Start of Dataset content

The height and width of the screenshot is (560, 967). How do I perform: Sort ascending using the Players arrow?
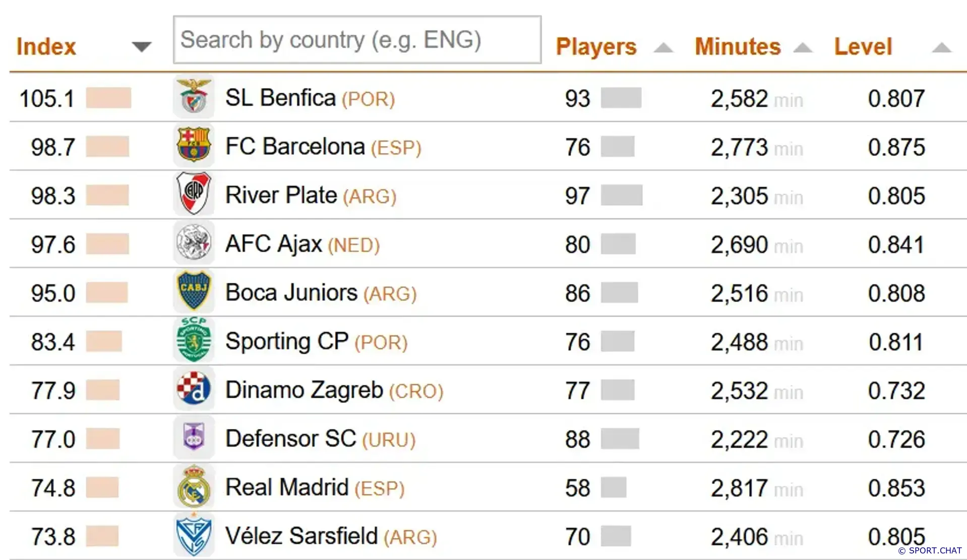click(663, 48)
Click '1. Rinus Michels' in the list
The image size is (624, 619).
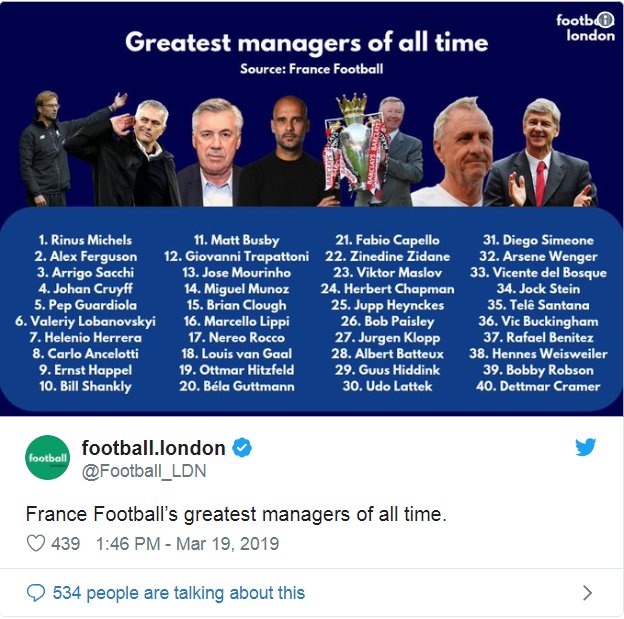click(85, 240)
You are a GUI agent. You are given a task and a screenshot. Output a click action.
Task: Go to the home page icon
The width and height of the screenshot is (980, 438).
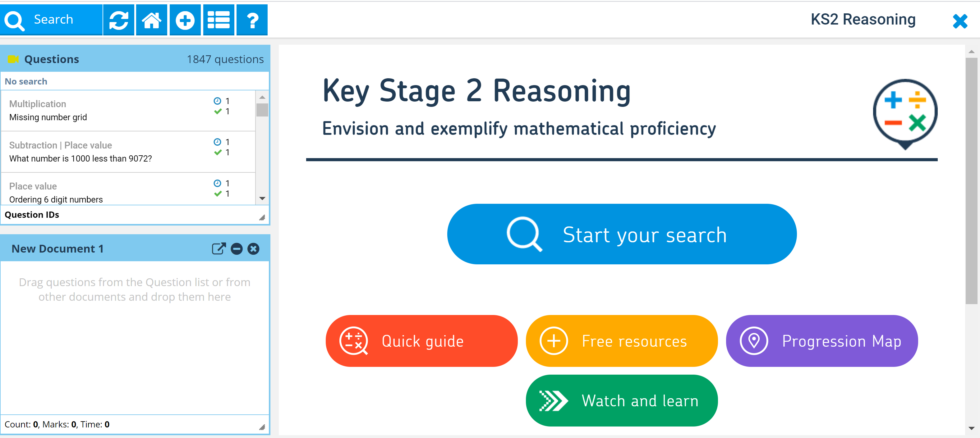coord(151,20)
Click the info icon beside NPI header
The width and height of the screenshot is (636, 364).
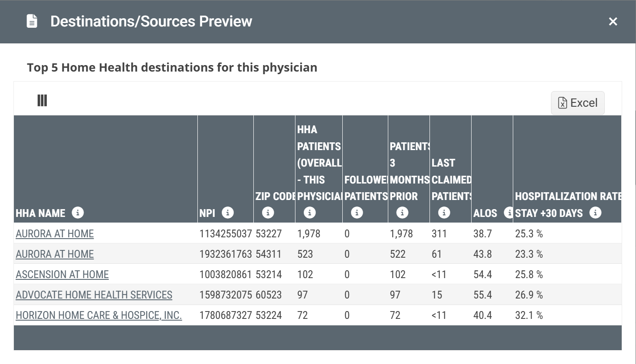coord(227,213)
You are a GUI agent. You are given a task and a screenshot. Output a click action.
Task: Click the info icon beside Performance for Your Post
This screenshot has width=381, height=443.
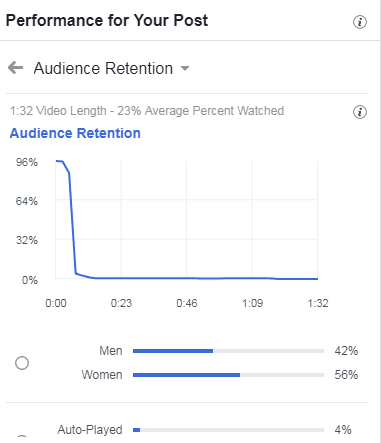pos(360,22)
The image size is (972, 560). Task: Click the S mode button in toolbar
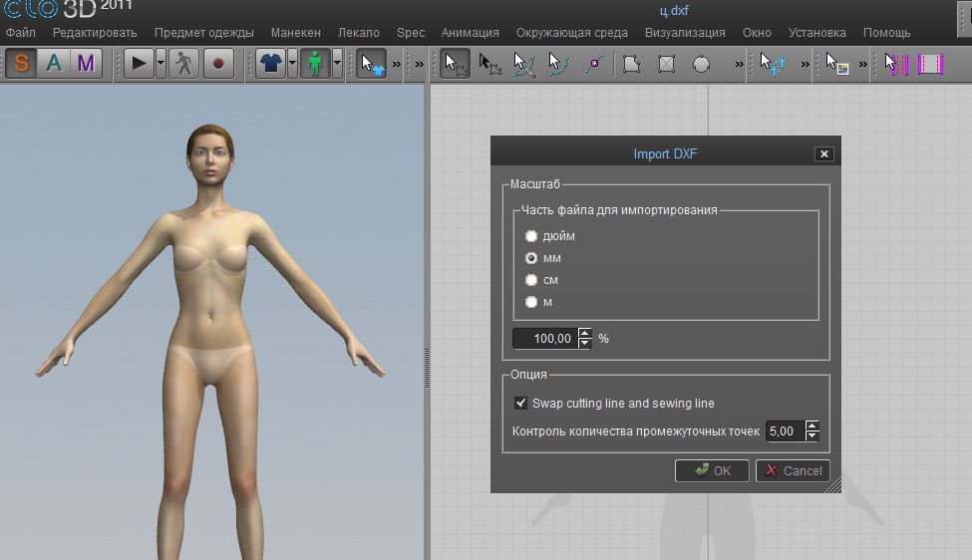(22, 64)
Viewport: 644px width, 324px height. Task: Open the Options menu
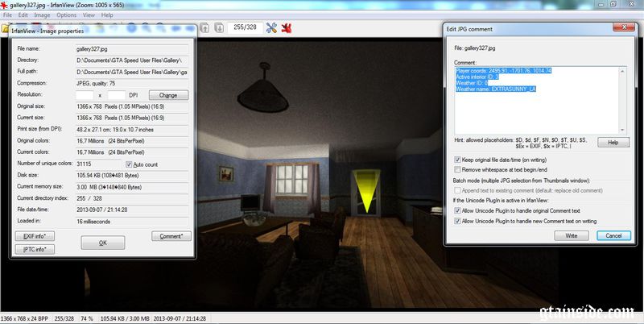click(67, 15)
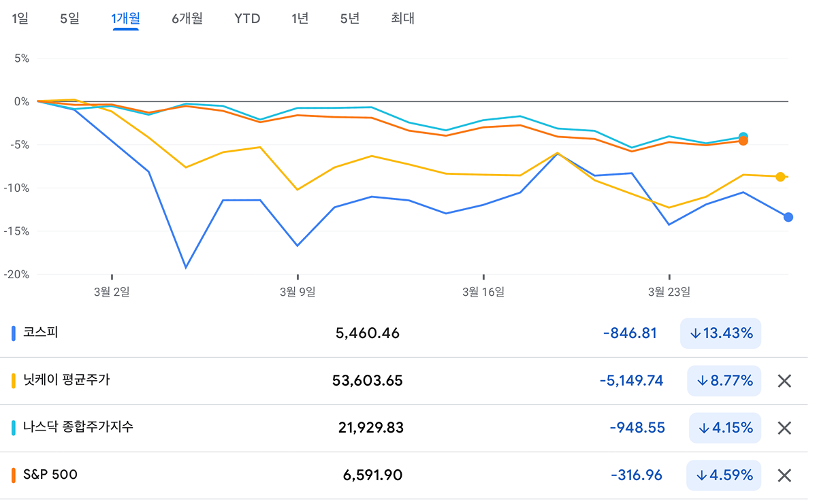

End of Dataset content

Work required: What is needed here is an exact copy of the lines from the line containing "The image size is (972, 560)." through the end of the records, with every picture left out.

Reply:
The image size is (972, 560). Task: Click the S mode button in toolbar
(22, 64)
Viewport: 644px width, 324px height. Task: Open the Options menu
click(67, 15)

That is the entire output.